Patient flow diagram. CGM, continuous glucose monitoring; FSCTT, fetal subcutanous tissue thickness; FFQ, food frequency questionnaire; GDM, gestational diabetes mellitus; IPAQ, international physical activity questionnaire; PPAQ, pregnancy physical activity questionnaire; RT-CGM, real-time CGM; SF-36, short form 36; SMBG, self-monitored bloodglucose.

Study visits postpartum

Cord blood will be sampled and stored (at −80°C) immediately after delivery (VPP0). A postpartum examination will be scheduled within 48 hours after delivery (VPP1) for assessment of neonatal parameters and maternal HbA1c and glycosylated fibronectin (12 mL, non-fasting state), as well as between 8 and 16 weeks after delivery (VPP2) in all patients for a detailed re-examination of glucose homeostasis postpartum (including lifestyle and dietary pattern as well as HbA1c, glycosylated fibronectin as well as a blinded CGM for 10 days and an OGTT to assess the presence of prediabetic conditions after pregnancy with GDM). The postpartum OGTT is further used to provide estimates of insulin sensitivity, β-cell function and hepatic insulin extraction, the major physiological components of impaired glucose tolerance.

Randomisation

Participants will be randomised to either treatment (rt-CGM augmented glucose monitoring) or control group (routine care SMBG) in a 1:1 ratio. The minimisation method²³ with a 0.85 assignment probability will be used to minimise the imbalance between the groups according to week of gestation at study entry, that is, at V1 (three strata: 24+0 to 25+6, 26+0 to 27+6, 28+0 to 29+6, 30+0 to 31+6), previous pregnancy with GDM (two strata: yes or no) and preconceptional overweight/obesity status with three strata: (1) normal weight (ie, BMI below 25.0 kg/m²); (2) overweight (BMI 25.0–29.9 kg/m²); (3) obesity (BMI equal or above 30.0 kg/m²). Randomisation will be performed at the second study visit (V2) by using a randomisation software provided by the Medical University of Vienna.

Intervention

Patients randomised to the intervention group will be equipped with a rt-CGM sensor (Dexcom G6 sensor, a small flexible device that records interstitial glucose levels every 5 min) at V2. The sensor will be inserted into the subcutaneous tissue of the anterior abdominal wall (if this location is not tolerated by the pregnant patients, the upper buttock or posterior upper arm may be used instead). Additionally, patients will be advised to record capillary blood glucose values if glucose alerts or readings do not match with symptoms or expectations. Participants will be educated on how to exchange the sensor (has to be exchanged every ten days) and will be equipped with a real-time CGM monitor and instructed in its use. The monitor provides the user with information about current glucose levels and notifies the patient before her upper or lower glucose threshold are reached and when glucose levels change rapidly. All patients in the intervention group will be specially trained in the use of the system. As an alternative to the real-time monitor, the patients’ smartphone with an anonymised access to the CLARITY mobile app can be used (for details, see the Intervention: device description section).
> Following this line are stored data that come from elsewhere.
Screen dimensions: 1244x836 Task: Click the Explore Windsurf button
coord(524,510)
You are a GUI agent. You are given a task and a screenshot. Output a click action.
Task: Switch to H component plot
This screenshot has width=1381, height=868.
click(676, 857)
Intervention: device description

The Dexcom G6 intended use is for the management of diabetes in persons aged 2 years and older. The Dexcom G6 System is intended to replace fingerstick blood glucose testing for diabetes treatment decisions. Interpretation of the Dexcom G6 System results should be based on the glucose trends and several sequential readings over time. The Dexcom G6 System also aids in the detection of episodes of hyperglycaemia and hypoglycaemia, facilitating both acute and long-term therapy adjustments. The Dexcom G6 System can be used alone or in conjunction with digitally connected medical devices for the purpose of managing diabetes.

The system consists of a sensor, transmitter, receiver and mobile app. The sensor is a small, flexible wire inserted into subcutaneous tissue where it converts glucose into electrical current. The sensor incorporates an interferent layer that minimises the effect of potential electroactive interferents, such as acetaminophen, by preventing it from reaching the sensor wire surface. The benefit of this interferent layer in blocking the effects of acetaminophen prevents falsely high glucose readings. Thus, users may ingest acetaminophen while wearing the G6 CGM system. The transmitter, which is connected to the sensor and worn on the body, samples the electrical current produced by the sensor and converts the measurement into a glucose reading using an onboard algorithm. The receiver and/or the app displays the glucose reading along with a rate of change arrow and a trend graph. Additionally, the receiver and/or app issues alarms and alerts to notify the patient of glucose level changes and other important system conditions. Also, alarms will be provided if the receiver detects loss of connection to the sensor. The app provides the additional capability to share data with ‘followers’ using the Dexcom Share service. The receiver can be put into a blinded mode using CLARITY software. In this mode, users are unable to see the CGM data or receive CGM alerts.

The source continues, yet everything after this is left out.